── Stored data ──
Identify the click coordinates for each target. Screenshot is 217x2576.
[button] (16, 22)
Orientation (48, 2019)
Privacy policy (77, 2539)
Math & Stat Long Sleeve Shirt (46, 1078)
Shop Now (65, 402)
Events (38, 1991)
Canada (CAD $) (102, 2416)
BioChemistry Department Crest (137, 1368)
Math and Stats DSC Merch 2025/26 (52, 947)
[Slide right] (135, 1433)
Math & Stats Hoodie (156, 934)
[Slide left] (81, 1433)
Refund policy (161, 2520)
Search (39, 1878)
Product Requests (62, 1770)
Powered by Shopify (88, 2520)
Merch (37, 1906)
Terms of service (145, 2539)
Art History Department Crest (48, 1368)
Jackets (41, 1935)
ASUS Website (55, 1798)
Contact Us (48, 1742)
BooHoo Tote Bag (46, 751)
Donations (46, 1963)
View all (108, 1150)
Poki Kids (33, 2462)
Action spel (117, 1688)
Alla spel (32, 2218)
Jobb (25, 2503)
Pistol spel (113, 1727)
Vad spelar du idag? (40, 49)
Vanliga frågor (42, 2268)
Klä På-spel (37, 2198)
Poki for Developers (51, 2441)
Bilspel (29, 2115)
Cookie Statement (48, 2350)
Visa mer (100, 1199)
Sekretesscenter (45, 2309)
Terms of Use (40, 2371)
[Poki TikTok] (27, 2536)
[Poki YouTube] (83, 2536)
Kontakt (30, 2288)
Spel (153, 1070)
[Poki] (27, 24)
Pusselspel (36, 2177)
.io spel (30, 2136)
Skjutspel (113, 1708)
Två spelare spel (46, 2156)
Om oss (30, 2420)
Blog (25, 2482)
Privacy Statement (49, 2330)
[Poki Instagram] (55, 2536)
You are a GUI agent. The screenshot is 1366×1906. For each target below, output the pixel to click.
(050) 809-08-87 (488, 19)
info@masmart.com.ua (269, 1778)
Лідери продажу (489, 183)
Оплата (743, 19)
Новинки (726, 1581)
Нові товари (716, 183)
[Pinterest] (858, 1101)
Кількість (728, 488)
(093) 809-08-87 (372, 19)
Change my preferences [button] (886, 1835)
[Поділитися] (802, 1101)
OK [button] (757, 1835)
───
# Activity:
Each record above is to be reproduced word for word.

# Solution to this exercise:
Identify the click coordinates for each target. Screenshot is 217x2576.
[button] (16, 22)
Orientation (48, 2019)
Privacy policy (77, 2539)
Math & Stat Long Sleeve Shirt (46, 1078)
Shop Now (65, 402)
Events (38, 1991)
Canada (CAD $) (102, 2416)
BioChemistry Department Crest (137, 1368)
Math and Stats DSC Merch 2025/26 (52, 947)
[Slide right] (135, 1433)
Math & Stats Hoodie (156, 934)
[Slide left] (81, 1433)
Refund policy (161, 2520)
Search (39, 1878)
Product Requests (62, 1770)
Powered by Shopify (88, 2520)
Merch (37, 1906)
Terms of service (145, 2539)
Art History Department Crest (48, 1368)
Jackets (41, 1935)
ASUS Website (55, 1798)
Contact Us (48, 1742)
BooHoo Tote Bag (46, 751)
Donations (46, 1963)
View all (108, 1150)
Poki Kids (33, 2462)
Action spel (117, 1688)
Alla spel (32, 2218)
Jobb (25, 2503)
Pistol spel (113, 1727)
Vad spelar du idag? (40, 49)
Vanliga frågor (42, 2268)
Klä På-spel (37, 2198)
Poki for Developers (51, 2441)
Bilspel (29, 2115)
Cookie Statement (48, 2350)
Visa mer (100, 1199)
Sekretesscenter (45, 2309)
Terms of Use (40, 2371)
[Poki TikTok] (27, 2536)
[Poki YouTube] (83, 2536)
Kontakt (30, 2288)
Spel (153, 1070)
[Poki] (27, 24)
Pusselspel (36, 2177)
.io spel (30, 2136)
Skjutspel (113, 1708)
Två spelare spel (46, 2156)
Om oss (30, 2420)
Blog (25, 2482)
Privacy Statement (49, 2330)
[Poki Instagram] (55, 2536)
You are a GUI agent. The screenshot is 1366×1906. For each target below, output the pixel to click.
(050) 809-08-87 (488, 19)
info@masmart.com.ua (269, 1778)
Лідери продажу (489, 183)
Оплата (743, 19)
Новинки (726, 1581)
Нові товари (716, 183)
[Pinterest] (858, 1101)
Кількість (728, 488)
(093) 809-08-87 (372, 19)
Change my preferences [button] (886, 1835)
[Поділитися] (802, 1101)
OK [button] (757, 1835)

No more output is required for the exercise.